TEDx Mich Ave: the Future of the Arts

Foursquare must have thought I was on a different time zone. And my friends there must not have been awake yet to ask: wherefore and how are you at the Symphony Center at 9am?

The how is easy: alarm clock and a bike.
As for the why, there's a simple answer and a long answer. 
The simple answer is: TEDx. 
The long answer is as follows.

TED means Technology, Education, and Design. It's a regular conference bringing together the smartest people in those disciplines. 'x' just means 'independently organized.'

TEDxMichiganAvenue (#TEDxMiAv) was focused on "The Future of the Arts" and so brought together musicians, playwrights, arts admins, dancers, visual artists, and general out-of-the-box types.
By the end, there were many accounts of "foie gras brain": stuffed to the brim but greatly enriched.
I let my notes sit idle for a couple days to see what salient details stood out in my mind. They are:
  • Participatory culture. It's almost as if somewhere in the world there was a giant black obelisk sighting and the reverberations are finally reaching everybody. David Dombrosky spoke to this eloquently and to-the-point in a largely non-participatory presentation. (I relish in irony.) Our world has become 2.0 - even our government - and if Arts Orgs don't make the transition, enabling a 2-way communication between prophet-artists and the masses, then audiences will find new ways to get engaged.
  • Localization. Scott Walters exhorted arts communities to tell their own stories, sing their own songs.  When we visit a place, we want to taste the local cuisine not eat a mass-produced chain. We need to publicly fund small startups, not the greedy geezers of the art world (Goodman, Steppenwolf). They are 60-year-olds still living in their parents' basement. "Serve everybody, not just middle-class urbanites."
  • Public Funding. Ian David Moss (Createquity) listed two reasons for publicly funding the arts. 1) "to give us cool art that the market wouldn't otherwise want" 2) to give access to the arts to people who wouldn't otherwise have it. These seem like great reasons but are not the ones that people usually think of. By "people", I mean politicians, constituents, and even the arts orgs already receiving funding.
  • Chicago-based 5th House Ensemble took to task the traditional arts organizations that endeavor to "reproduce perfect experiences" but rely too heavily on our own conception of what the audience should experience. It hearkens back to the severe lack of dialogue between artists, organizations, and audience. Which, in turn, spoke to a point made by...
  • Gwydion Suilebhan who decried the one-way relationship between artists and audiences - from artist to audience - and the similar relationship between institutions and artists - from institution to artist. In the age of the internet, Life 2.0, we all want choice and gratuitous personalization - like that Arcade Fire interactive experience that made a music video with Street View images of your neighborhood.
  • Also, according to Suilebhan, the institutions in this 2.0 world are not at the top of the hierarchy. They will (and should) function like platforms to connect consumers and products/services.

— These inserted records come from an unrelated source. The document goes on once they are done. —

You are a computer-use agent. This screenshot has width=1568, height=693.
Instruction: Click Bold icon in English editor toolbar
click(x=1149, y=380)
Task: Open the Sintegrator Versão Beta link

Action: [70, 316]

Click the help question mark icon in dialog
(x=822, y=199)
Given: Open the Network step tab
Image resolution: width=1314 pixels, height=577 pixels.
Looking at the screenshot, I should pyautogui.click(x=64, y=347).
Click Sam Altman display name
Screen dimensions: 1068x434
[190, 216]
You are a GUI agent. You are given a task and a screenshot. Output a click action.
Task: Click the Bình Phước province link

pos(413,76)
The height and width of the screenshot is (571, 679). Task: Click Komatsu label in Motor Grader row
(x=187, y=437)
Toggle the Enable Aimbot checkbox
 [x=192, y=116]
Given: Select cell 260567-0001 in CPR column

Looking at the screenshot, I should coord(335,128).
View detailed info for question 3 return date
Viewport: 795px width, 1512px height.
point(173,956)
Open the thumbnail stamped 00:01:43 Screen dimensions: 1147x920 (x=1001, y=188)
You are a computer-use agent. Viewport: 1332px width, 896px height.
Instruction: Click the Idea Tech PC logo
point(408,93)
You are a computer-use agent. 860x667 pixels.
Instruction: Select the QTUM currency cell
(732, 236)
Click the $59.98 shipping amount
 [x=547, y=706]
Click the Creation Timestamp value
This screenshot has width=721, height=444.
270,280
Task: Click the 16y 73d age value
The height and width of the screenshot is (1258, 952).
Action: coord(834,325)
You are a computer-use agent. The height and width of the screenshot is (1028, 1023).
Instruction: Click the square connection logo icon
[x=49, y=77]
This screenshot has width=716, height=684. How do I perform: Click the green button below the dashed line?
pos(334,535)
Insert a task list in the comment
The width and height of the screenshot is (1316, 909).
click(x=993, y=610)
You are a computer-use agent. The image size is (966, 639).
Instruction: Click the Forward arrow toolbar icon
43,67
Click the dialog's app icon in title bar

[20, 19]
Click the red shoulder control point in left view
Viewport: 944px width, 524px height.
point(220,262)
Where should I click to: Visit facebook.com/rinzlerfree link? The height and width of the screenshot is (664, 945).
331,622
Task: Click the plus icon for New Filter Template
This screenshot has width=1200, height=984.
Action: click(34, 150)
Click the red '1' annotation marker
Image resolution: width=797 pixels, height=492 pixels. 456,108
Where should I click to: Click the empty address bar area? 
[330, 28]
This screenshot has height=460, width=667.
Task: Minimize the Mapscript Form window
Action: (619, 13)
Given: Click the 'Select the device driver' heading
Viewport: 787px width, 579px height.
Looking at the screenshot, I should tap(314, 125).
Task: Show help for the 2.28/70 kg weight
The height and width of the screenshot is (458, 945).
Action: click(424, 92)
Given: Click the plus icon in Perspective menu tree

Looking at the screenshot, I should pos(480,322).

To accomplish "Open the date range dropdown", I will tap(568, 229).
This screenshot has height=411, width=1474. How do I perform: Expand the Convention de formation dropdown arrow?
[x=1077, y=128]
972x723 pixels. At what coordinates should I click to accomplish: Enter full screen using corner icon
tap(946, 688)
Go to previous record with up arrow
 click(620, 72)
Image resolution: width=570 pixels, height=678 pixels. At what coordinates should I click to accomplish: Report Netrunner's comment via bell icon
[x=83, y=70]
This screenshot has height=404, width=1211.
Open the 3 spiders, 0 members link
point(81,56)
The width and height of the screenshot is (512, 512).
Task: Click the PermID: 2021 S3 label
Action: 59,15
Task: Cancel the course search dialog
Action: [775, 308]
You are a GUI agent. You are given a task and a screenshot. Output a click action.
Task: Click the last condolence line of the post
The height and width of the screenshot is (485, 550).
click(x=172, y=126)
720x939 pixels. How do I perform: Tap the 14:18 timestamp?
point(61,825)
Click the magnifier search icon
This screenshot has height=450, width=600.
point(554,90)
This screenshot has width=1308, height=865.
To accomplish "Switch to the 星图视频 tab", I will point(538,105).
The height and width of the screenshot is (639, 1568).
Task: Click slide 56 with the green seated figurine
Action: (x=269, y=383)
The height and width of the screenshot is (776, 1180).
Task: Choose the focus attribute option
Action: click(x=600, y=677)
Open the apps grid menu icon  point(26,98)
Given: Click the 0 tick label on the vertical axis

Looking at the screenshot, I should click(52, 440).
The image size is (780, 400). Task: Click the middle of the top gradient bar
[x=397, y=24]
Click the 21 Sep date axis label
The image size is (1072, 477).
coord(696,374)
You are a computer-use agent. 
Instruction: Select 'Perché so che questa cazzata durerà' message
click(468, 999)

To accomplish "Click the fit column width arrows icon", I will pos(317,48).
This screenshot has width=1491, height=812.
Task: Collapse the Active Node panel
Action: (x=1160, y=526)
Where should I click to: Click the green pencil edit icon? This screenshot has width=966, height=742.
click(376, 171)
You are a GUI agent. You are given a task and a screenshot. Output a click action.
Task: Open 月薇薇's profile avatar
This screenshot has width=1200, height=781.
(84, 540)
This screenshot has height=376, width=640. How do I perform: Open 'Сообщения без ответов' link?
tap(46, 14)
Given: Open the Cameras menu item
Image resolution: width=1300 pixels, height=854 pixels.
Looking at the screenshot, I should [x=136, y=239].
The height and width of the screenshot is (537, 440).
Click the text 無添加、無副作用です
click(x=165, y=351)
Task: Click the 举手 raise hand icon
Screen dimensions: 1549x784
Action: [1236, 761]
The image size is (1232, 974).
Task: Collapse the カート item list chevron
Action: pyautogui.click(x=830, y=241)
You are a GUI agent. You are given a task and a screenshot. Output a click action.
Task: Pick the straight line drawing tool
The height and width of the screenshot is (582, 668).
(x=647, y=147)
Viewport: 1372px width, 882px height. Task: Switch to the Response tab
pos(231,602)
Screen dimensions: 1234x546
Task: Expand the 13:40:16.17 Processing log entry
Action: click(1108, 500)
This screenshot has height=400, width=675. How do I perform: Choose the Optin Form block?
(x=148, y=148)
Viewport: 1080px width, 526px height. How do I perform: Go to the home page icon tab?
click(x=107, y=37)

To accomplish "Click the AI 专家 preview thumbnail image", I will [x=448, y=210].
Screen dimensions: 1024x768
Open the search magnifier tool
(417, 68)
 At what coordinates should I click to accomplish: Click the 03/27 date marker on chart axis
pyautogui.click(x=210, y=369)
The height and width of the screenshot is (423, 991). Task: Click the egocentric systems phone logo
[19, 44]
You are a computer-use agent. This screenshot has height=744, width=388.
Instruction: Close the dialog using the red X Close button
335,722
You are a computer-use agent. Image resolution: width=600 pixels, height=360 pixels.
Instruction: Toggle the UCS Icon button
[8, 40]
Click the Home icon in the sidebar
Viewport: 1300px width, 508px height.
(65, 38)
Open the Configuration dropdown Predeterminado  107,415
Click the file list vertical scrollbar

This also goes for government.
  • Seth Boustead, of the local new music advocacy group ACM spoke about finding audiences for music through creating community-based storefront music schools throughout the city and world.
  • Local man Adam Thurman, aka Mission Paradox, is also the marketing director for the Court Theatre. He spoke about using the Power of marketing in Softer ways, bending people toward your world view through attraction, not the force of Hard Power. Also, this is good foreign policy and goes back to my age-old theory of Nudge, which started as a theory of morality and then has grown to include any belief.
  • Sustainability. Julie Ritchey of Filament Theatre spoke about making environmental sustainability a goal for the Arts, who will, in turn, help lead business down the path to environmental viability. The Arts are merely a part of society's needs, which are simply a part of the Environment and its needs. We forget, all too often, that we are parts of something greater, thinking instead that we are a whole unto ourselves.
Many of the presentations spoke to the need to engage the audience. The Arts can do things that films and recorded music cannot: be interactive. In a world of increasing interaction, the Arts - indeed, all business - needs to innovate new ways to be interactive, engaging and involving the audience in the process and the product.